[Records from a data collection]
*** Block opens ***

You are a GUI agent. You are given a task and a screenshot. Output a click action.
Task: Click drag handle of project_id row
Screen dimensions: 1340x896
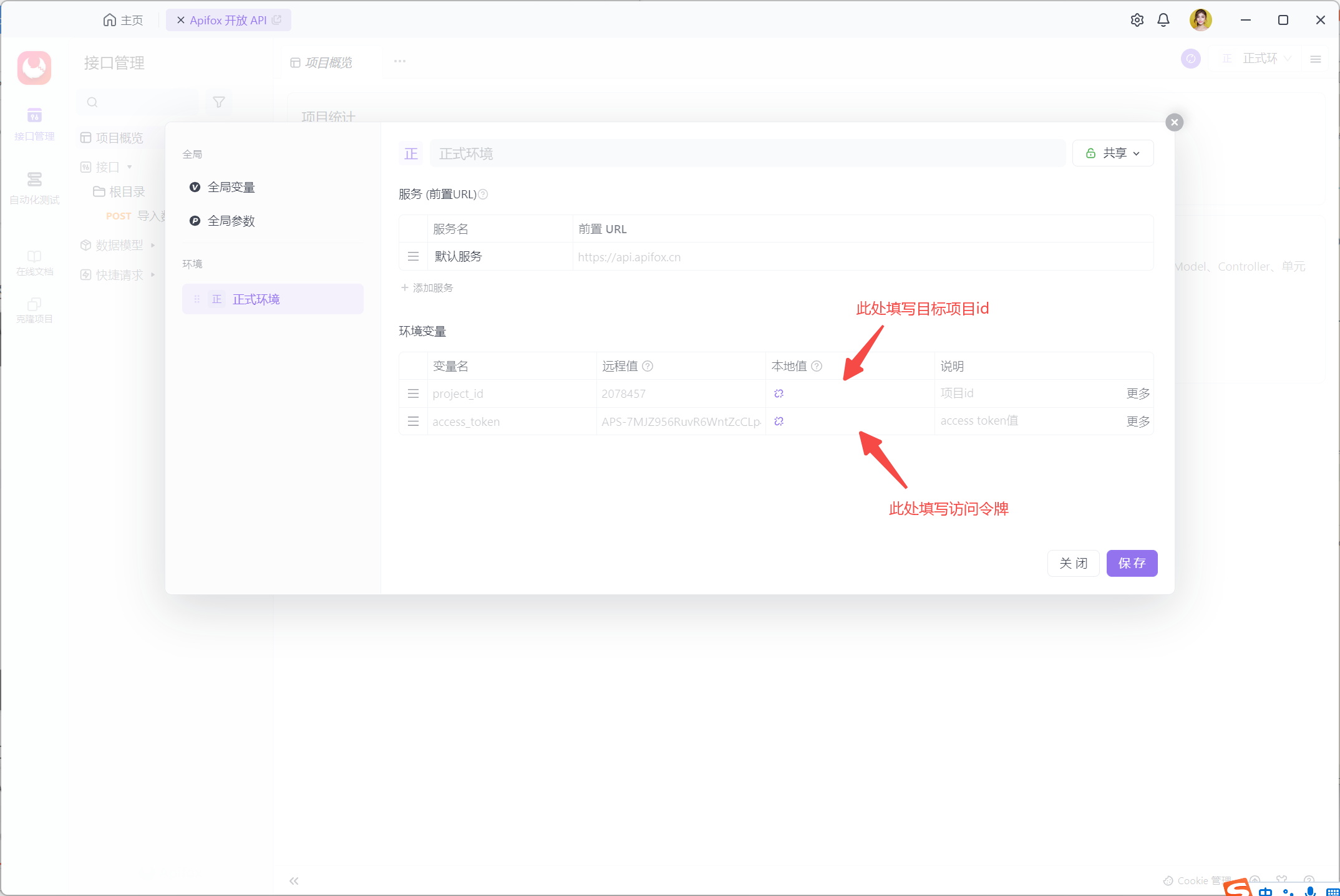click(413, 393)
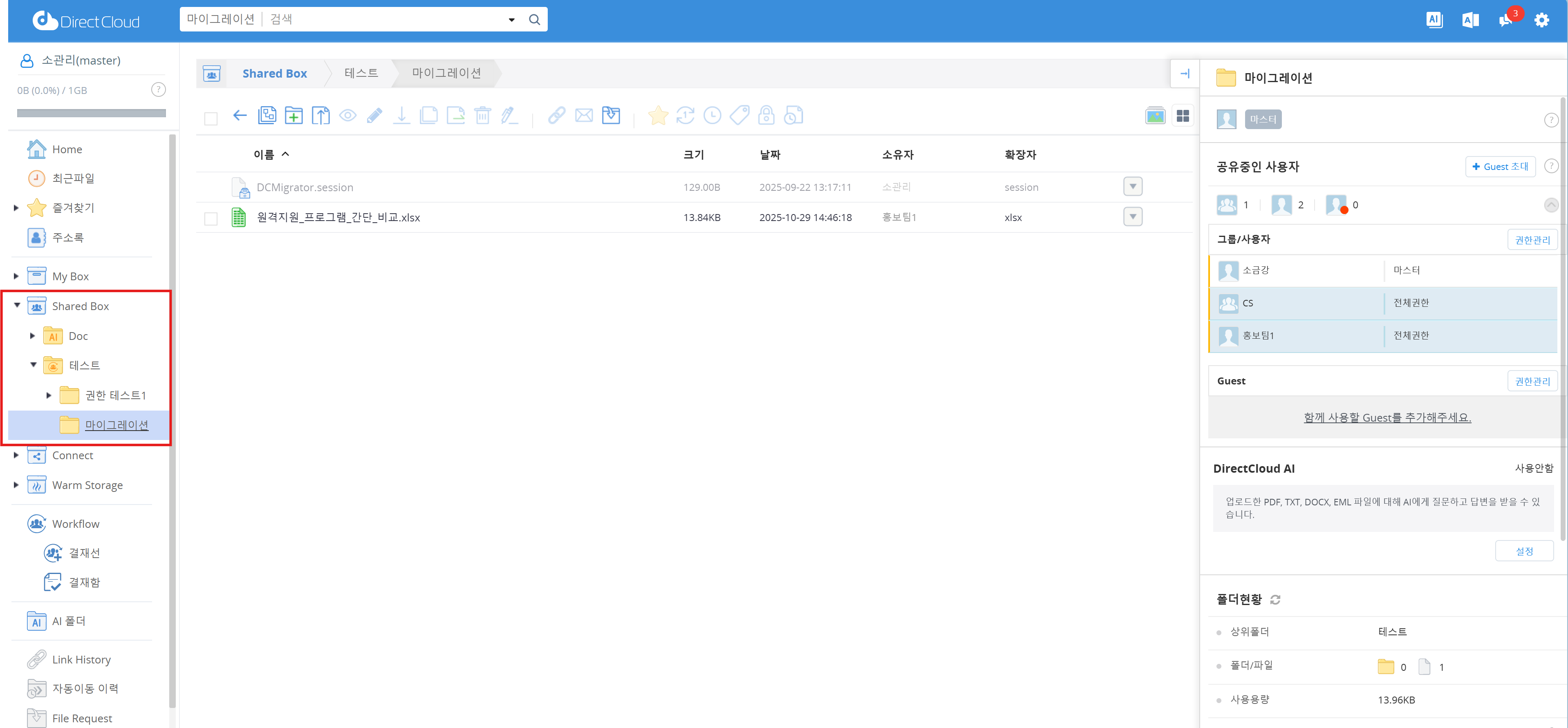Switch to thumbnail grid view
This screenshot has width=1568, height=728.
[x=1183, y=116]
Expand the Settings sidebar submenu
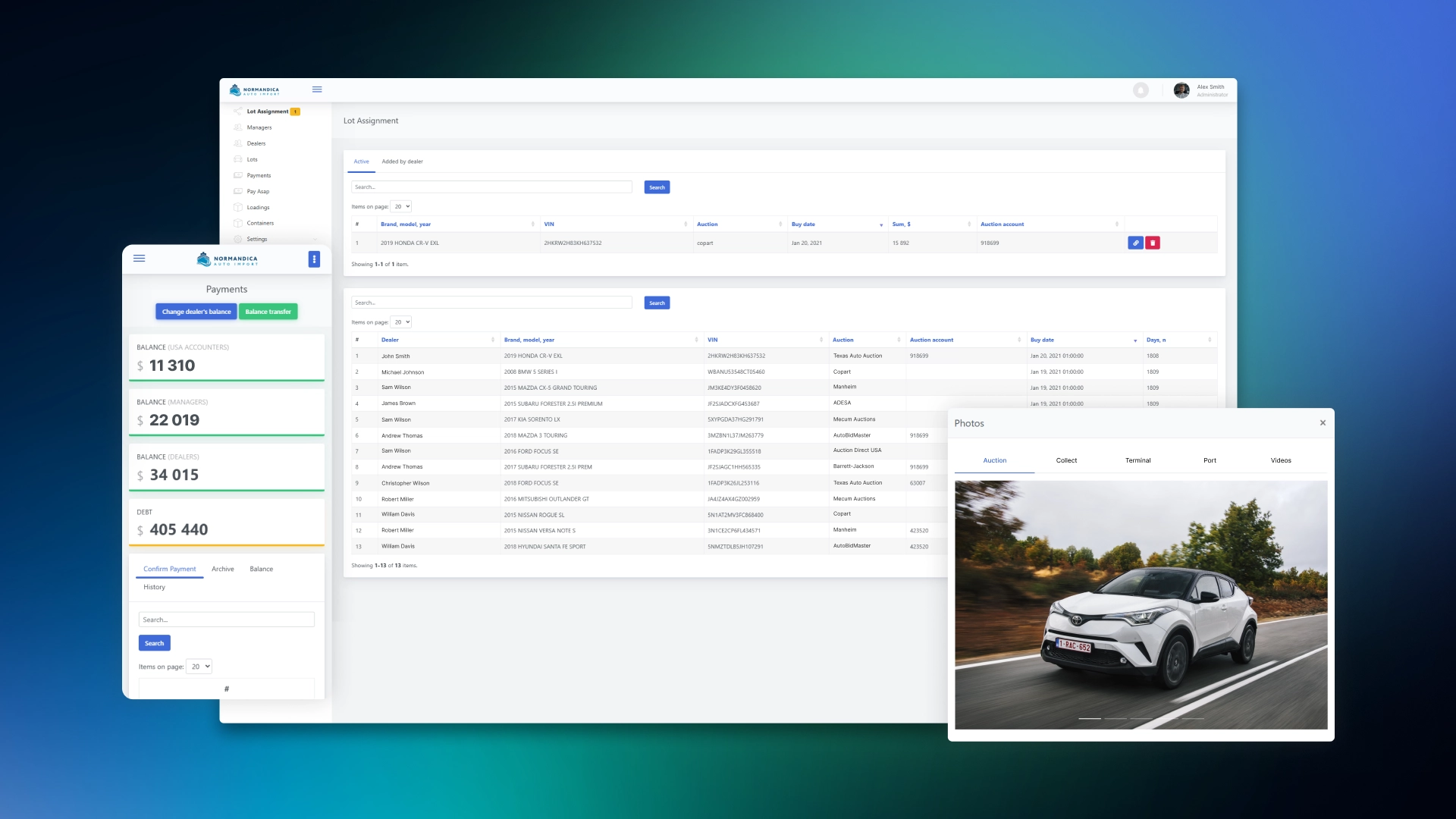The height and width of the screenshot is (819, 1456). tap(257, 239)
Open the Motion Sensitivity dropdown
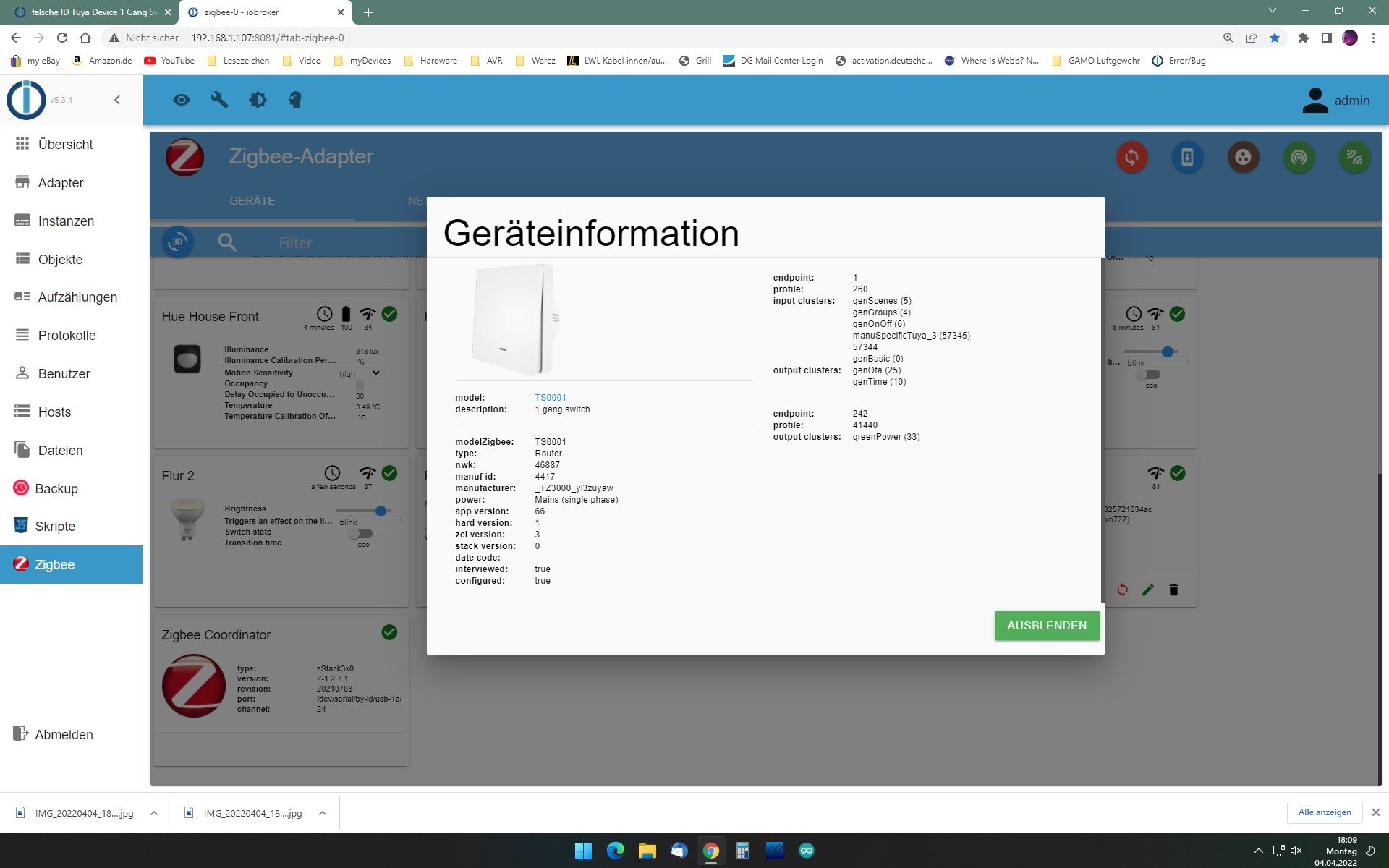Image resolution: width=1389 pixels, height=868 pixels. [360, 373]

*** Block closes ***

Exactly as written above, print every record, and keep the pictures out.

You are a GUI agent. You are given a task and a screenshot. Output a click action.
Task: Click drag handle of project_id row
Screen dimensions: 1340x896
click(413, 393)
Switch to thumbnail grid view
This screenshot has width=1568, height=728.
[x=1183, y=116]
Expand the Settings sidebar submenu
The height and width of the screenshot is (819, 1456). tap(257, 239)
Open the Motion Sensitivity dropdown
Image resolution: width=1389 pixels, height=868 pixels. [360, 373]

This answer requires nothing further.